The original Nahari Law, passed in May 2007, obligates the local authorities to fund non-state educational institutions (with the status of "recognized" but not "official"), especially ultra-Orthodox institutions. The Center for Local Government estimates the cost of this at about a quarter of a billion shekels. But to preserve some differential between state and non-state education, the Nahari Law stipulates that recognized educational institutions receive from the local councils 75 percent of what is budgeted for state education. Nahari's new law aims to obtain everything not obtained by the first law and to achieve total equivalence between the ultra-Orthodox education systems (which make up the bulk of recognized educational institutions) and the state and state-religious education systems.

The following are the main points of the proposed law:

b The local council will participate in the budget and operational funding of the independent educational and Ma'ayan Hahinuch Hatorani institutions in a way equal to its participation in state education, not just 75 percent.

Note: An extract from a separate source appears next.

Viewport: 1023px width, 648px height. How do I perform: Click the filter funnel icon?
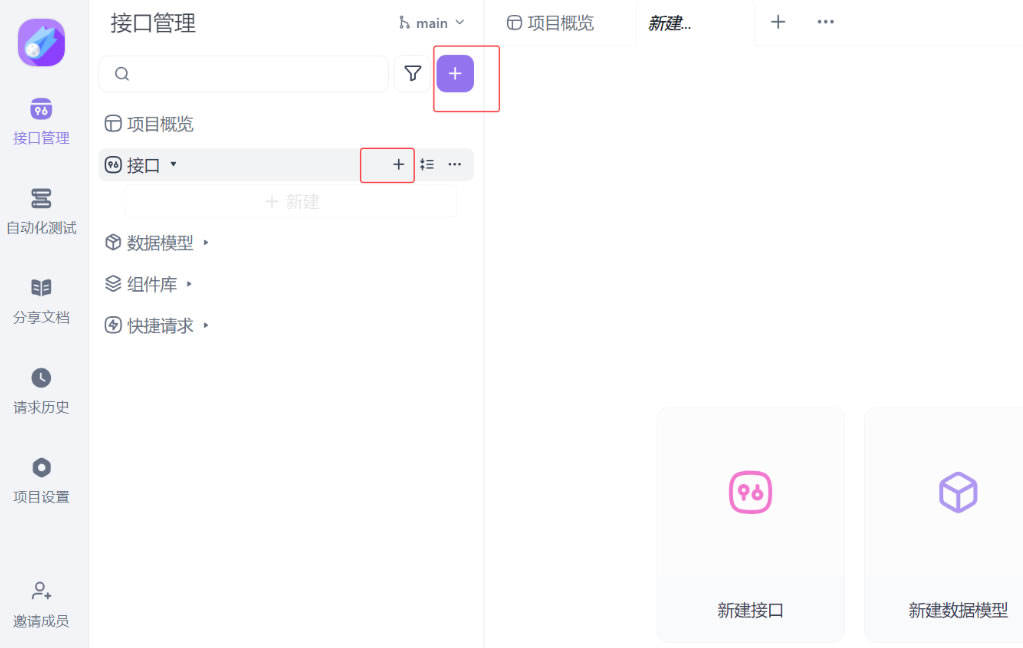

b The local council will be obligated to employ administrative workers (such as janitors and aides) for the two ultra-Orthodox systems, and to pay various bills for them (such as water and electricity).

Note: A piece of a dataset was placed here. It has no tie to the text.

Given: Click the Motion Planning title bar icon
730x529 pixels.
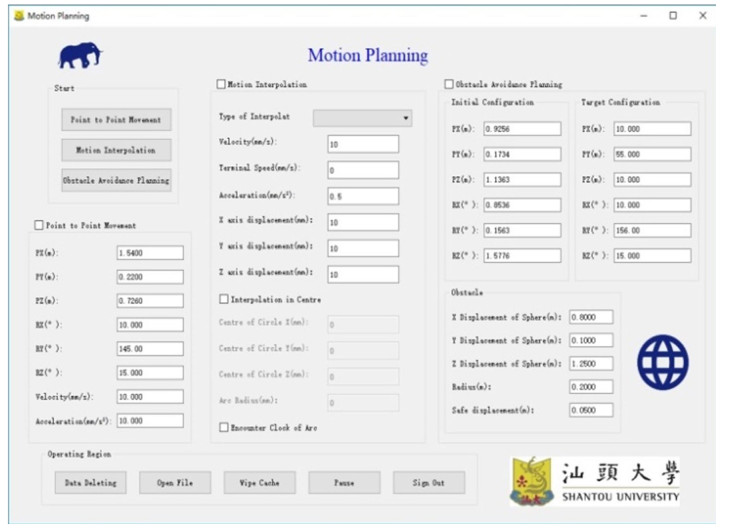Looking at the screenshot, I should [x=18, y=16].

b The local council will build and allocate buildings for institutions of the two systems in a way equal to that for state education.

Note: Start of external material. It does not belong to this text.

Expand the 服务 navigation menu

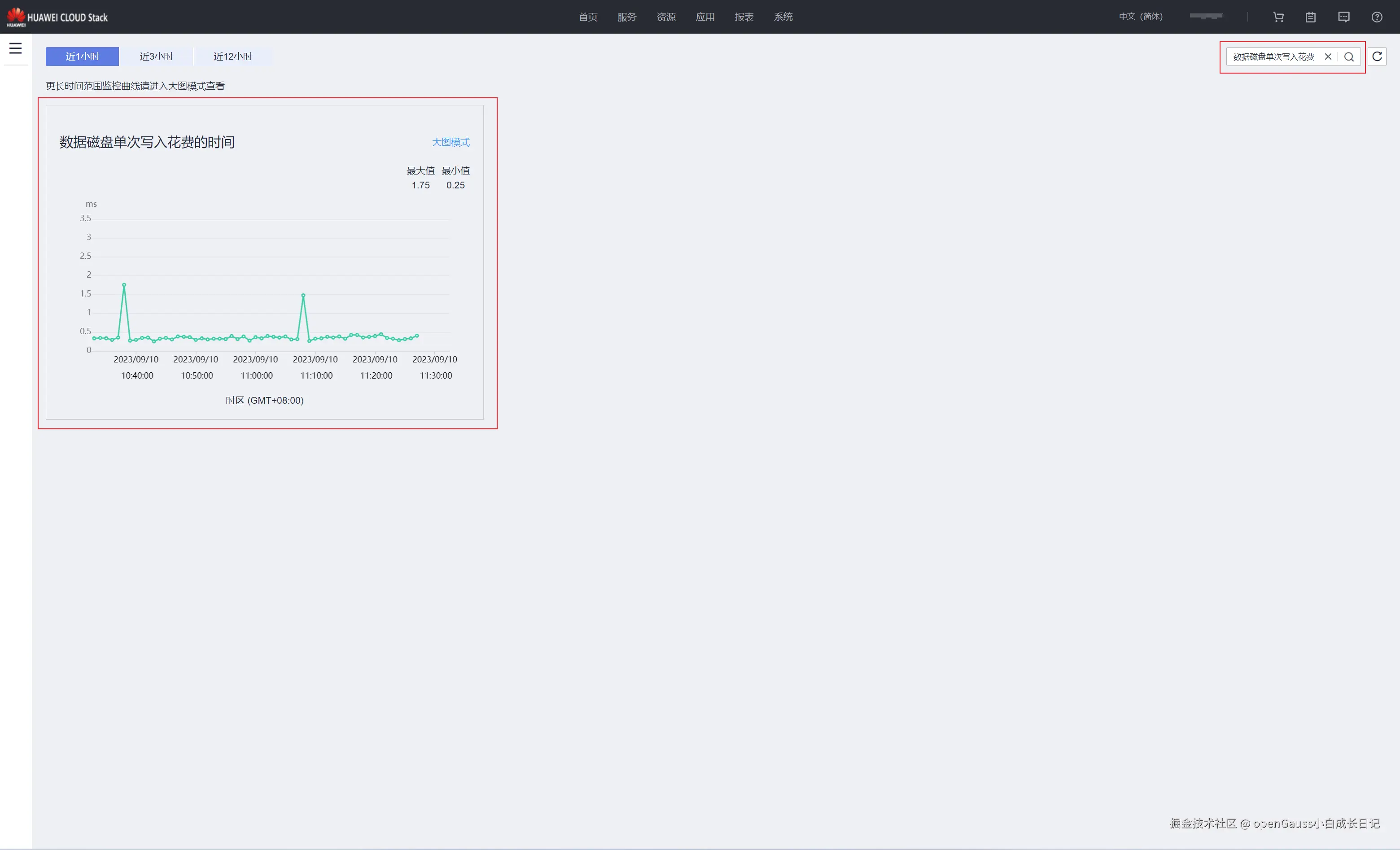click(627, 17)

This proposal, a crude violation of everything agreed on during the talks on the first Nahari Law, is in fact the start of Shas' preparations for the coalition negotiations. It is possible to imagine Minister Nahari sitting and thinking to himself something like this: "How good it is that there are new negotiations," and "what else are we going to demand that we haven't already demanded?"

At the basis of his proposal is one of the most demagogic and baseless claims of ultra-Orthodox propaganda, the claim of "equality for all of Israel's children." This claim holds that children at state schools and private schools should receive equal funding and equal allocation of buildings, even though some parents have made a conscious decision to send their children to a private and separatist education system.

There is nothing equal between the state schools and the Shas and Agudat Yisrael schools or any other private school. The state schools are planned efficiently in accordance with the population's size in a given location. Private schools are located so as to compete with state schools. Sometimes they are in locations where they have a chance to get children to become religious. Sometimes they succeed in this and empty the state schools of students. At state and state-religious schools, the contents and values the state wants to transmit are taught. Among other things, children are prepared to deal with the labor market in the future, they are educated toward contributing to the state through military or national service, and they receive a Zionist education. The ultra-Orthodox schools avoid educating toward Zionism, military service and employment.

It is possible and necessary to ask why the state is giving any funding at all to dangerous educational systems that subvert its very foundations. Even more difficult is the question of why the Education Ministry and local authorities provide buildings for these education systems. Anyone who wants to learn privately should do this in a building constructed privately. There is no place for equality between state education and separatist and harmful education. The argument of "the equality of Israel's children" is the most mendacious claim in the Israeli discourse.

Equal budgets for state education and the ultra-Orthodox systems is in fact crude and unjustified discrimination against the children in the state education system. Even now the budgets are nearly equal. The prime minister must not lend a hand to Nahari Law II, which will make the situation worse. State education must be preserved, not damaged further.